WHAT THE EXERCISE ASKS → Copy the listing exactly. Omit nothing.

EXTRACTED INFORMATION →

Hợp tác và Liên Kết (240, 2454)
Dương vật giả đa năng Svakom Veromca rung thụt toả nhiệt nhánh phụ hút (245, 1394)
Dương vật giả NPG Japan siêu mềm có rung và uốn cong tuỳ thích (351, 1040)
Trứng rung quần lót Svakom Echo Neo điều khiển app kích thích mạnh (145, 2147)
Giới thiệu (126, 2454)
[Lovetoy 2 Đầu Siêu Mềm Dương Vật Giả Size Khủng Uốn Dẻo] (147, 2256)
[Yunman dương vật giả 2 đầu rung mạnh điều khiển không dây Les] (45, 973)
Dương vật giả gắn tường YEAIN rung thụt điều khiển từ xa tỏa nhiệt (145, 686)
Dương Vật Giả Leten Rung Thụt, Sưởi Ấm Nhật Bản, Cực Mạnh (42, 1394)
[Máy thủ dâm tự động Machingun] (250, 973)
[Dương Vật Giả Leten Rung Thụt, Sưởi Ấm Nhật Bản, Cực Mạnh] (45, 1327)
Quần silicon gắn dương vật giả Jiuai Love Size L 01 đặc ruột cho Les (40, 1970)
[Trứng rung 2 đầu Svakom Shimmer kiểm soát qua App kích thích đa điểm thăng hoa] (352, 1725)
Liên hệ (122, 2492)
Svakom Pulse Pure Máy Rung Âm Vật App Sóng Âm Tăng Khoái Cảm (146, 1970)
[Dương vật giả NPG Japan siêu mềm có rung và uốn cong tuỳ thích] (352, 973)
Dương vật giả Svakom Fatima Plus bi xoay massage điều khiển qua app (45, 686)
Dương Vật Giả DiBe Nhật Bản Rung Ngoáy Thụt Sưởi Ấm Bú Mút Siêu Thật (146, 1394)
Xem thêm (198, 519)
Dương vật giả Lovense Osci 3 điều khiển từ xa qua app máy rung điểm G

RESULT FOR THIS TASK →
Hợp tác và Liên Kết (240, 2454)
Dương vật giả đa năng Svakom Veromca rung thụt toả nhiệt nhánh phụ hút (245, 1394)
Dương vật giả NPG Japan siêu mềm có rung và uốn cong tuỳ thích (351, 1040)
Trứng rung quần lót Svakom Echo Neo điều khiển app kích thích mạnh (145, 2147)
Giới thiệu (126, 2454)
[Lovetoy 2 Đầu Siêu Mềm Dương Vật Giả Size Khủng Uốn Dẻo] (147, 2256)
[Yunman dương vật giả 2 đầu rung mạnh điều khiển không dây Les] (45, 973)
Dương vật giả gắn tường YEAIN rung thụt điều khiển từ xa tỏa nhiệt (145, 686)
Dương Vật Giả Leten Rung Thụt, Sưởi Ấm Nhật Bản, Cực Mạnh (42, 1394)
[Máy thủ dâm tự động Machingun] (250, 973)
[Dương Vật Giả Leten Rung Thụt, Sưởi Ấm Nhật Bản, Cực Mạnh] (45, 1327)
Quần silicon gắn dương vật giả Jiuai Love Size L 01 đặc ruột cho Les (40, 1970)
[Trứng rung 2 đầu Svakom Shimmer kiểm soát qua App kích thích đa điểm thăng hoa] (352, 1725)
Liên hệ (122, 2492)
Svakom Pulse Pure Máy Rung Âm Vật App Sóng Âm Tăng Khoái Cảm (146, 1970)
[Dương vật giả NPG Japan siêu mềm có rung và uốn cong tuỳ thích] (352, 973)
Dương vật giả Svakom Fatima Plus bi xoay massage điều khiển qua app (45, 686)
Dương Vật Giả DiBe Nhật Bản Rung Ngoáy Thụt Sưởi Ấm Bú Mút Siêu Thật (146, 1394)
Xem thêm (198, 519)
Dương vật giả Lovense Osci 3 điều khiển từ xa qua app máy rung điểm G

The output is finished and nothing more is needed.